Sputnik V vaccine runs up vs. Western doubts, production problems
By Bernardo Suarez Indart
Moscow, Mar 15 (efe-epa).- Russia was the first country to announce that it had developed a vaccine against Covid-19, Sputnik V, but it has not been able to make it profitable due to Western hesitancy to use it and problems with mass producing it.
Kremlin spokesman Dmitri Peskov acknowledged on Monday that world demand for Sputnik V is “without exaggeration, enormous and significantly exceeds the supply guaranteed by (Russia’s) industrial capabilities.”
This situation, he added, is forcing the Russian Direct Investment Fund (RDIF), which markets the vaccine abroad, to “work night and day.”
Russia’s sovereign fund did not respond to questions from EFE about the number of contracts signed to deliver Sputnik V or the number of doses exported so far although some 50 countries have authorized its use.

DATASET EXTRACT ::
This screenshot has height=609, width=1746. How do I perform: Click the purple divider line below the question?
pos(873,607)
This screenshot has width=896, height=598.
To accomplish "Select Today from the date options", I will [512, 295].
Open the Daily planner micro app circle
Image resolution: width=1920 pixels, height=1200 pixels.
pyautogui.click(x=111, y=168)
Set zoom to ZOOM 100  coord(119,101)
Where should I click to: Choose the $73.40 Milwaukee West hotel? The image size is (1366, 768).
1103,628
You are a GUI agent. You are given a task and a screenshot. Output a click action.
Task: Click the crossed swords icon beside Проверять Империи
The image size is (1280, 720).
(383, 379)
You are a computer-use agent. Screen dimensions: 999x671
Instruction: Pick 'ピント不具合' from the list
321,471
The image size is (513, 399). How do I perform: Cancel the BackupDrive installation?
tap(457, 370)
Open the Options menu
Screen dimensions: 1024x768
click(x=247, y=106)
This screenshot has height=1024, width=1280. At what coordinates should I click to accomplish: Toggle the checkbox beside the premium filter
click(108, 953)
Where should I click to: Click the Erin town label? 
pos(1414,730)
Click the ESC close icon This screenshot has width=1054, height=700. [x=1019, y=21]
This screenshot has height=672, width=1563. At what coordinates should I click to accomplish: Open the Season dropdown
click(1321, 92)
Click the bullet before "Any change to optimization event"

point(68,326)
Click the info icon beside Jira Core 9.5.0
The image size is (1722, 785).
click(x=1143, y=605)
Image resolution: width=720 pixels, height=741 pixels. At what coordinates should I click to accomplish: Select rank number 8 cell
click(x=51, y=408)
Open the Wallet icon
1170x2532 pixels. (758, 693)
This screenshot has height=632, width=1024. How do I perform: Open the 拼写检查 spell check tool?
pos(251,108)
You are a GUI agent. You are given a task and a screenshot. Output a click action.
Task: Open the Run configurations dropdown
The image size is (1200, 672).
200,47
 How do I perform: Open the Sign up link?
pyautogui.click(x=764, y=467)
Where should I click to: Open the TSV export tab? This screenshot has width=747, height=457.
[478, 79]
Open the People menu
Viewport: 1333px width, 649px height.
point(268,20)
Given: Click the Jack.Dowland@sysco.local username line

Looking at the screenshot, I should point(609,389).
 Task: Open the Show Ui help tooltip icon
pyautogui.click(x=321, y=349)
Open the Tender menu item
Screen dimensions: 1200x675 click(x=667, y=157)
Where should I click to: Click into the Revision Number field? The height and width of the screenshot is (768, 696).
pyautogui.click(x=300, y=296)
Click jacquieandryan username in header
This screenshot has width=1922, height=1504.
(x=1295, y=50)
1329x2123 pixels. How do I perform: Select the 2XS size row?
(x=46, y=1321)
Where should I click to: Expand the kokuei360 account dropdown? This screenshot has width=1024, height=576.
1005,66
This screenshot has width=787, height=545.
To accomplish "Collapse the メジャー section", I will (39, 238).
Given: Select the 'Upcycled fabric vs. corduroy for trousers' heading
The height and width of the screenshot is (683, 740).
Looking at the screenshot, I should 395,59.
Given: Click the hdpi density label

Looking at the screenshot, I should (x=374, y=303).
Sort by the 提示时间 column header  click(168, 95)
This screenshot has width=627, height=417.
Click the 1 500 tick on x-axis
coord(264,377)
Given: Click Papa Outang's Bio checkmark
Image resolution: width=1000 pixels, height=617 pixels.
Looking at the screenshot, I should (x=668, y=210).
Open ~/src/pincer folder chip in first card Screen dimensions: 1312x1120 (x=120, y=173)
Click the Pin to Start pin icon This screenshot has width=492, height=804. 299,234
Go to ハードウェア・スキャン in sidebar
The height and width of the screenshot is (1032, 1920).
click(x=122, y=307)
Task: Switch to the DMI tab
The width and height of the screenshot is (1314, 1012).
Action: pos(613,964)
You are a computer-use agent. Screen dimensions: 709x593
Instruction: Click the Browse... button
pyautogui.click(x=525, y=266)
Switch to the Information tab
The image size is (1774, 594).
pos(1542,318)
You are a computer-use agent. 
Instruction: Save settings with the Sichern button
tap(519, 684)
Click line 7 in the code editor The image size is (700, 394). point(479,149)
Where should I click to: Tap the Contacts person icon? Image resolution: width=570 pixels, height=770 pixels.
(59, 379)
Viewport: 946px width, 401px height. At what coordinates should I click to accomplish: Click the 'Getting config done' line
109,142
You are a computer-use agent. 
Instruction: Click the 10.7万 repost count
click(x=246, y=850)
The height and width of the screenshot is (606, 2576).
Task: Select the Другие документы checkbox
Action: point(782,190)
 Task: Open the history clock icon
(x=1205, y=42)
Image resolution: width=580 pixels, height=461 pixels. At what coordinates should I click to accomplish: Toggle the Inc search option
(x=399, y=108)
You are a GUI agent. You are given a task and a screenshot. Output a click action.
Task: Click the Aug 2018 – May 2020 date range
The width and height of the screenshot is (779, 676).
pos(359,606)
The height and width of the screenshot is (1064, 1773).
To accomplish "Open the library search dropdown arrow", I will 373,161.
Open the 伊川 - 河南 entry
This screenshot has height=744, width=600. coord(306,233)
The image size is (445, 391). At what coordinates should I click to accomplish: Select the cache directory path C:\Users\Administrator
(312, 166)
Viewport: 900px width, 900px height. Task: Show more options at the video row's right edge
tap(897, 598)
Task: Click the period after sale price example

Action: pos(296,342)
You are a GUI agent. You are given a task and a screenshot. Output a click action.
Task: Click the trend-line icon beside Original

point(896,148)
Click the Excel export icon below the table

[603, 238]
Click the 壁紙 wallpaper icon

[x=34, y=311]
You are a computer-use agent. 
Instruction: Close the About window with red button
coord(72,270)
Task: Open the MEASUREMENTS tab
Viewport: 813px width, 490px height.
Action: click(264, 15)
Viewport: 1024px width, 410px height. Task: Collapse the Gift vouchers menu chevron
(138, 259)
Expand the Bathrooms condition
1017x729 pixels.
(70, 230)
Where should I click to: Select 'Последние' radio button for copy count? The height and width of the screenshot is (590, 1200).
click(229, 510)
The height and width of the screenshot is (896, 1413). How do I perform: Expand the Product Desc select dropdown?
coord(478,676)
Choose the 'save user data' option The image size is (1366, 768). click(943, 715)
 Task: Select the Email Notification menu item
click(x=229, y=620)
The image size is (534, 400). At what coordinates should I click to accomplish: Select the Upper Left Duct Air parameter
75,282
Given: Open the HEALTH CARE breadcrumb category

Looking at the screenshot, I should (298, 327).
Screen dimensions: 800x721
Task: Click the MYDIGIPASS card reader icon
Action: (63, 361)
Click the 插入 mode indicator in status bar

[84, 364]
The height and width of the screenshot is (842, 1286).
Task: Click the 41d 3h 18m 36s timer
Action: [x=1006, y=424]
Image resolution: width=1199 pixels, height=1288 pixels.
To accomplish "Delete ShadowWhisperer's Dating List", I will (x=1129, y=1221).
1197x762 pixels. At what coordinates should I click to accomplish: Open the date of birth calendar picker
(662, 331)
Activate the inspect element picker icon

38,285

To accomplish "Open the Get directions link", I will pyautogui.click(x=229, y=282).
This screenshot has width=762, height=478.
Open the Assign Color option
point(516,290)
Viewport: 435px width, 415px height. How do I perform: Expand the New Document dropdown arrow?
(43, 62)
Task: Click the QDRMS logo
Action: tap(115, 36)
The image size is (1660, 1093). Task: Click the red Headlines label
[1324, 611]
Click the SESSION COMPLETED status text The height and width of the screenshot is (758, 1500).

TASK LIST ::
1/ According to the Sputnik V article, about how many countries have authorized the vaccine's use?
2/ Reproduce the Sputnik V article between "Kremlin spokesman Dmitri" and "authorized its use.", inclusive.
3/ Carry on the Sputnik V article from where it stops.
Nothing in the records is needed here.

ANSWER SECTION ::
1/ Some 50 countries.

2/
Kremlin spokesman Dmitri Peskov acknowledged on Monday that world demand for Sputnik V is “without exaggeration, enormous and significantly exceeds the supply guaranteed by (Russia’s) industrial capabilities.”
This situation, he added, is forcing the Russian Direct Investment Fund (RDIF), which markets the vaccine abroad, to “work night and day.”
Russia’s sovereign fund did not respond to questions from EFE about the number of contracts signed to deliver Sputnik V or the number of doses exported so far although some 50 countries have authorized its use.

3/
Peskov said that Russian President Vladimir Putin is updated daily on the vaccine supply situation, starting from the standpoint that the “indisputable priority is vaccinating Russians.”
The spokesman also said that “unfortunately” there has been a certain amount of politicization surrounding the Russian anti-Covid vaccine in the West.
“We hear many statements, including from European countries, statements that are not very accurate,” he said.
He noted that Putin, “from the start has come out against the politicization of the vaccine issue and having it become an instrument of unscrupulous and trouble-making politicians.”
Given the lack of production capacity in Russia, the RDIF has signed contracts with about a dozen pharmaceutical firms in Brazil, China, Iran, Italy, Serbia, South Korea, Kazakhstan and Belarus to produce about 1.4 billion doses of Sputnik V in those countries.
Regarding the European Union, where Russia also hopes to be able to market its vaccine once it obtains the approval of the European Medicines Agency, the RDIF said Monday that it had “already achieved agreements with companies in Italy, Spain, France and Germany to launch production of Sputnik V.”
The spokesman added that there is a large amount of data regarding the two-dose vaccine’s use, adding that governments “make the decision to use it on the basis of clear scientific factors.”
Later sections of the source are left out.